▶ [Records shown]
━━━━━━━━

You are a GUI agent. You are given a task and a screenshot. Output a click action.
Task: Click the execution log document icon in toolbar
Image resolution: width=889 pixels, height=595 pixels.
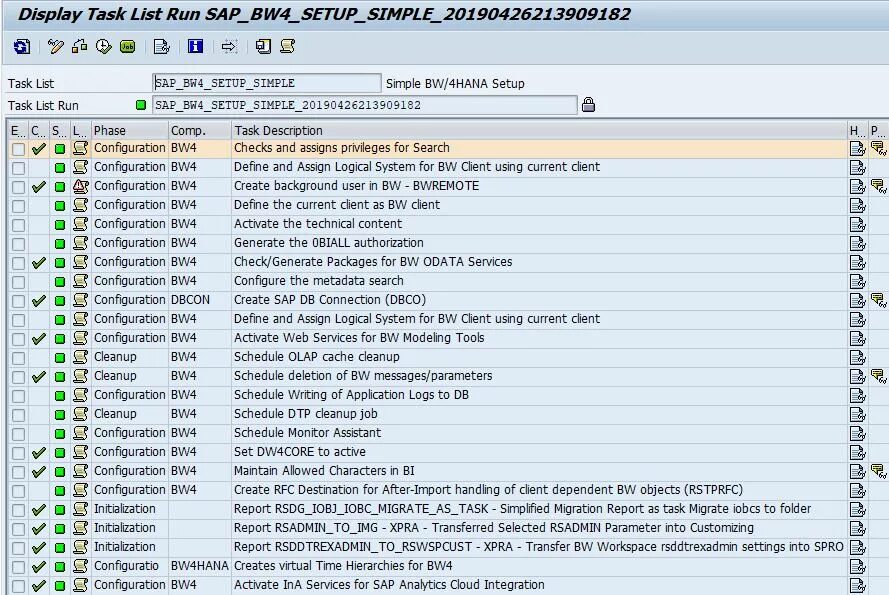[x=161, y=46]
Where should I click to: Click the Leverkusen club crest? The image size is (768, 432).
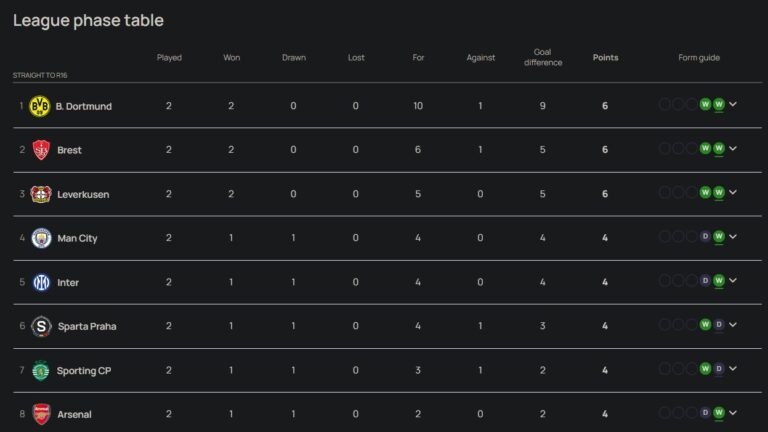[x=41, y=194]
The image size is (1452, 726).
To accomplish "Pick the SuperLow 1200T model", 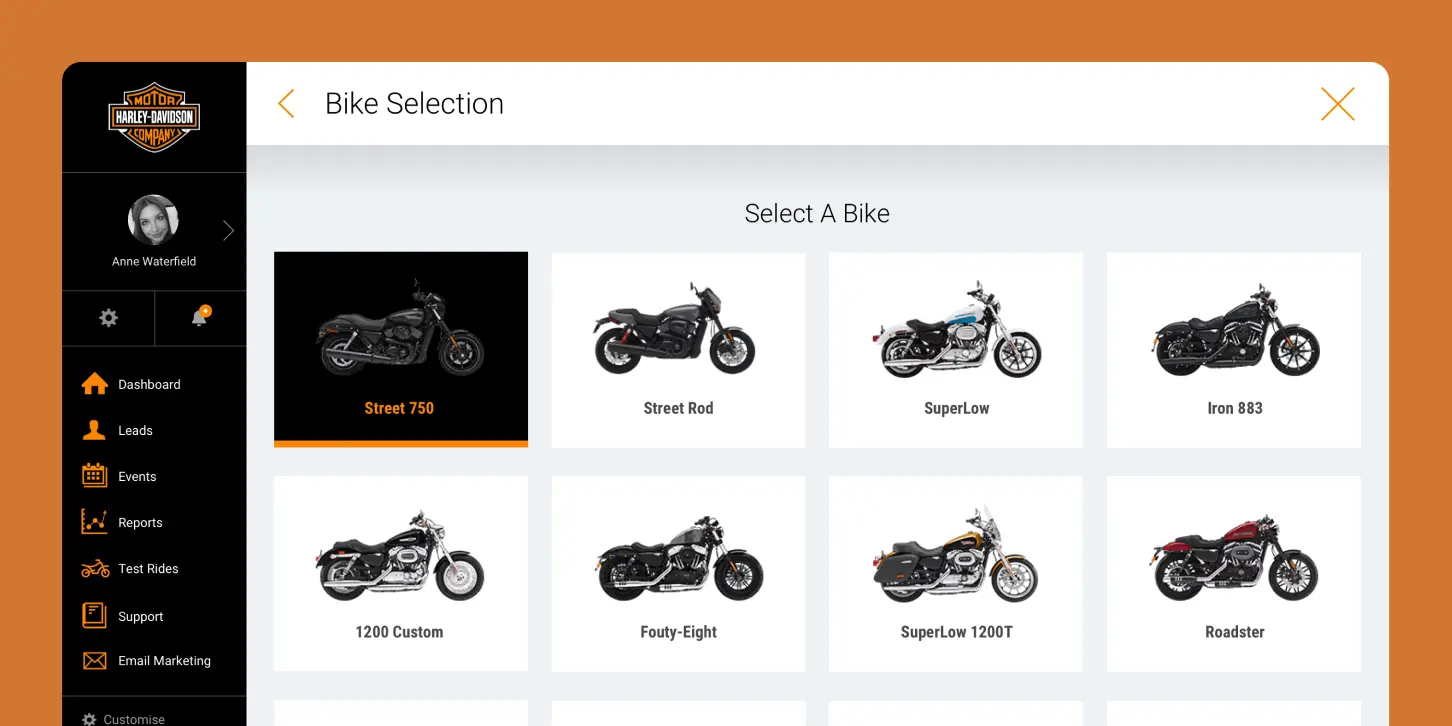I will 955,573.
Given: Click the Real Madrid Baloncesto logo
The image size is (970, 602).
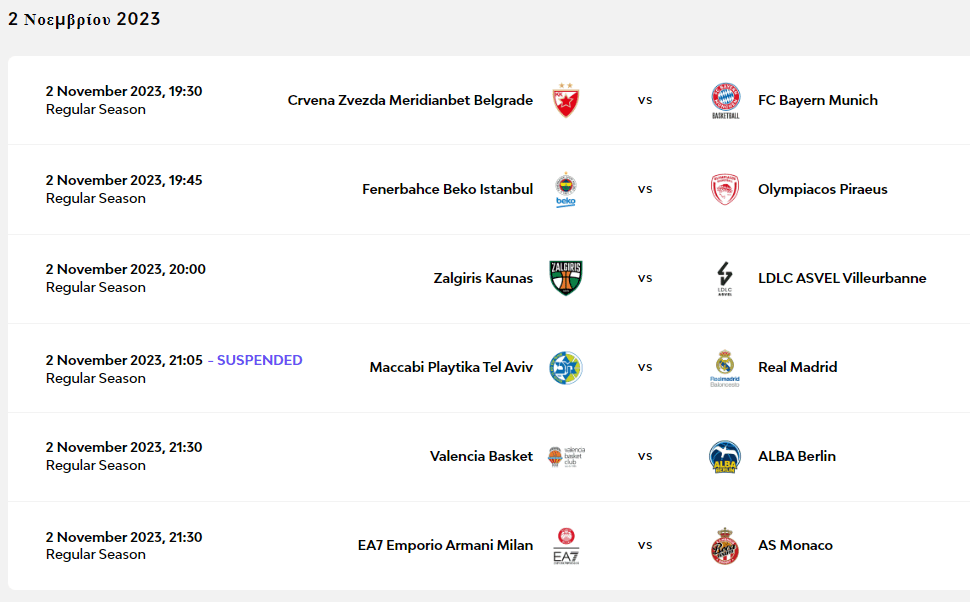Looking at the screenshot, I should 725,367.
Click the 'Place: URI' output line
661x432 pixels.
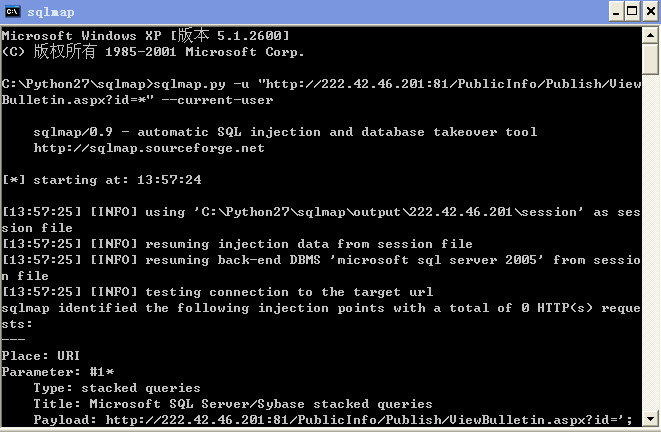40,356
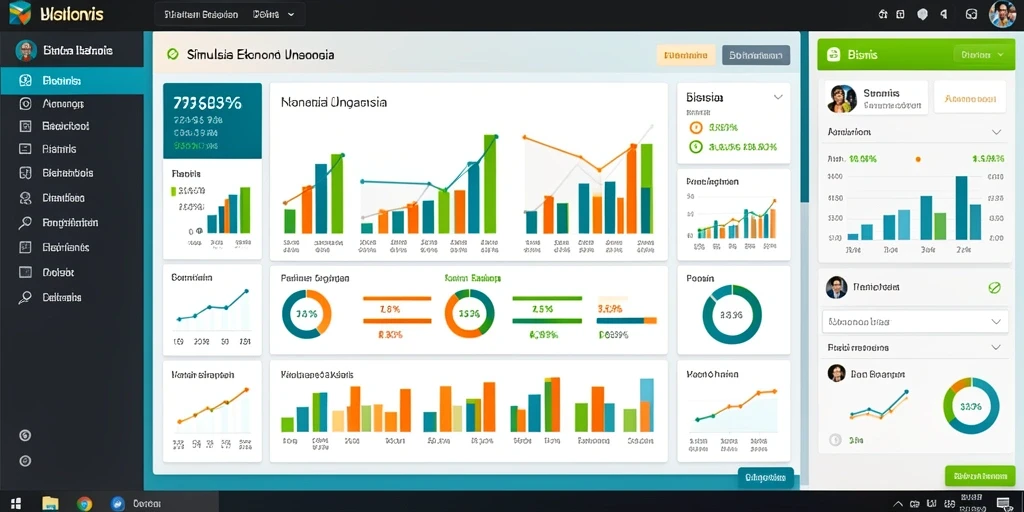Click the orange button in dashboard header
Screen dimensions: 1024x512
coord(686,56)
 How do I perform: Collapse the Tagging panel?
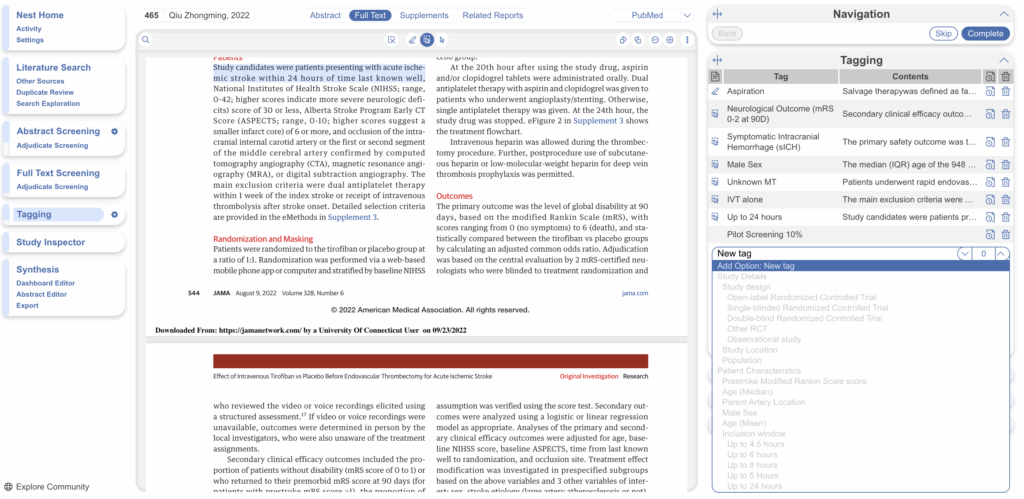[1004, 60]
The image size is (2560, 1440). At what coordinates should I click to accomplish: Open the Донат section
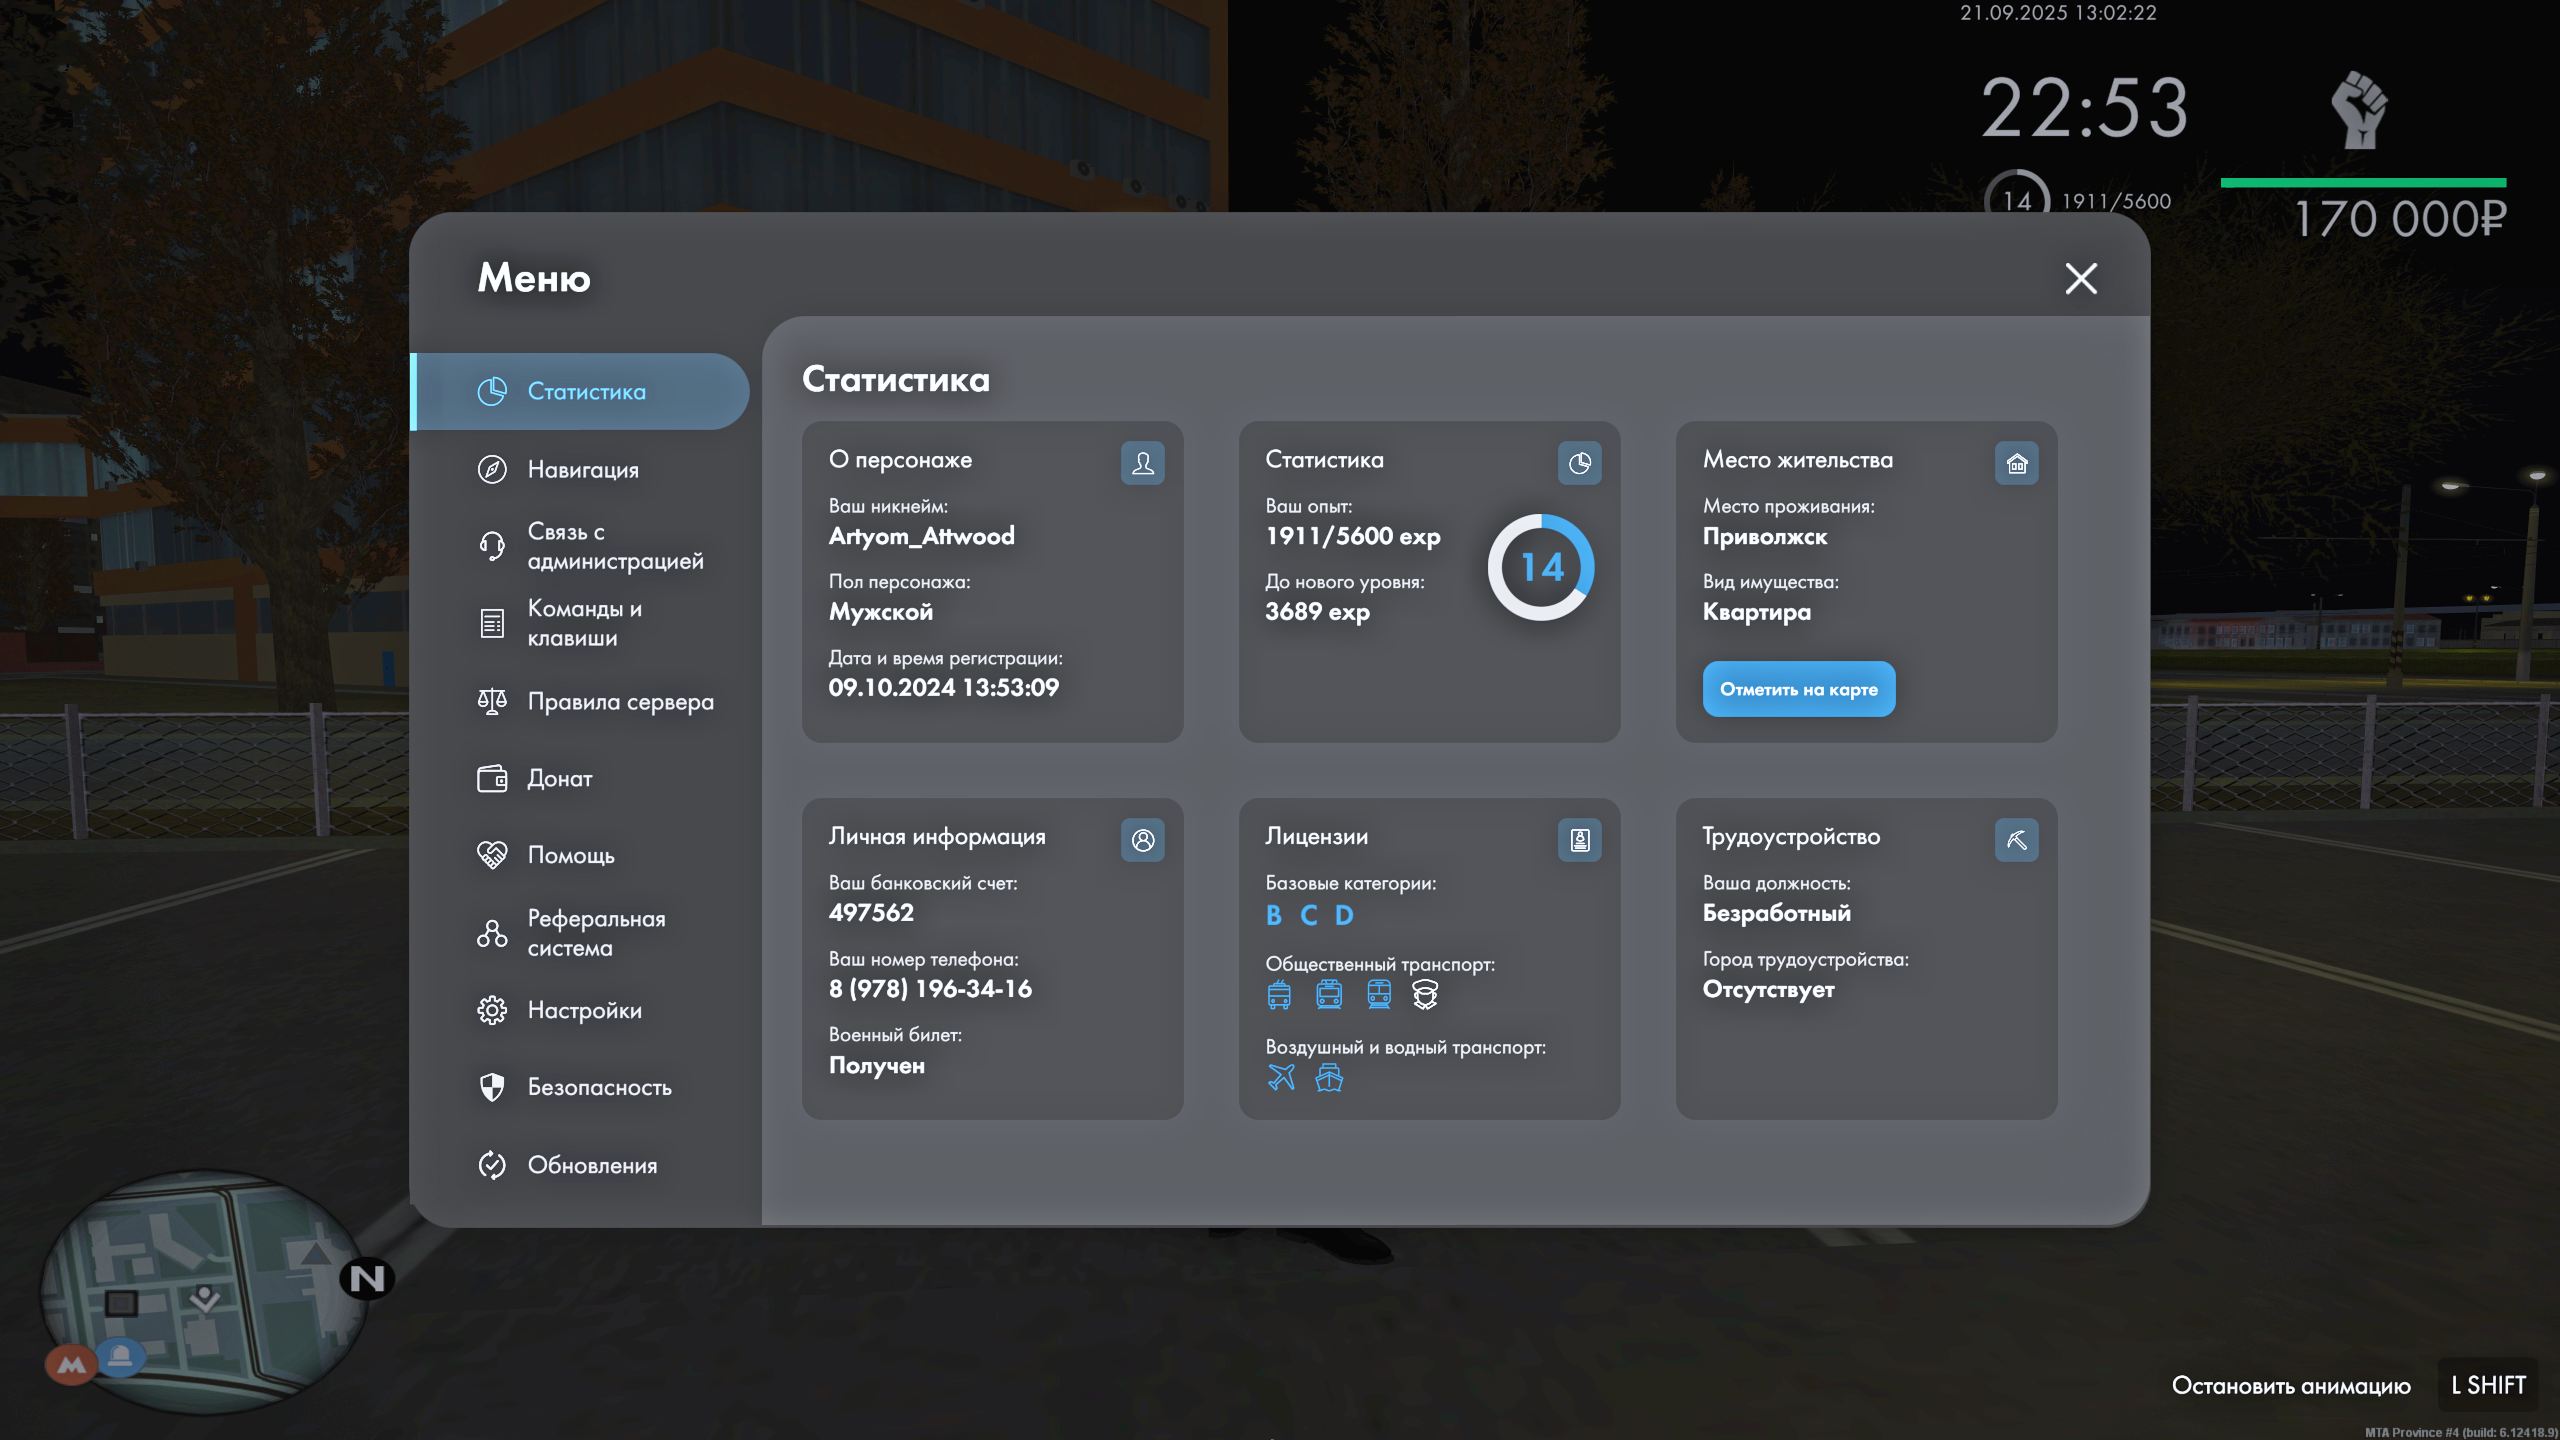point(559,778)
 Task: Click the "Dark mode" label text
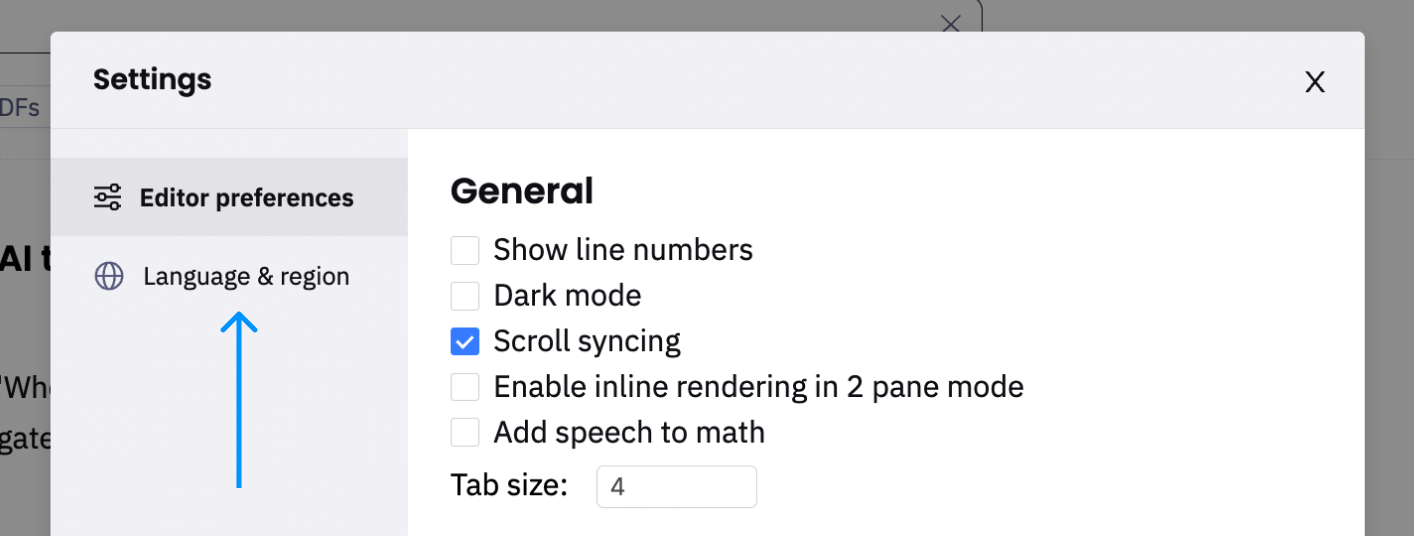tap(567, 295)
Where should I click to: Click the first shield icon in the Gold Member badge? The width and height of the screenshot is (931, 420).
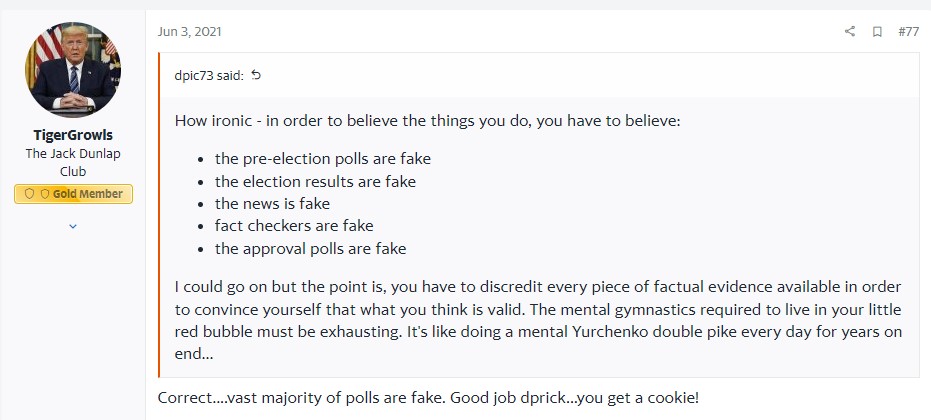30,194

━━━━━━━━

▶ [What is expected]
Repeat the lines of the listing above, from the line containing "Click the 'Place: URI' output line" through the end of the listing, inclusive, omitting the pictures.

▶ [Final answer]
Click the 'Place: URI' output line
661x432 pixels.
40,356
Click the orange button in dashboard header
Screen dimensions: 1024x512
coord(686,56)
 How do I perform: Collapse the Tagging panel?
[1004, 60]
The image size is (2560, 1440). At what coordinates should I click to accomplish: Open the Донат section
point(559,778)
 Task: Click the "Dark mode" label text
tap(567, 295)
Where should I click to: Click the first shield icon in the Gold Member badge? The width and height of the screenshot is (931, 420).
30,194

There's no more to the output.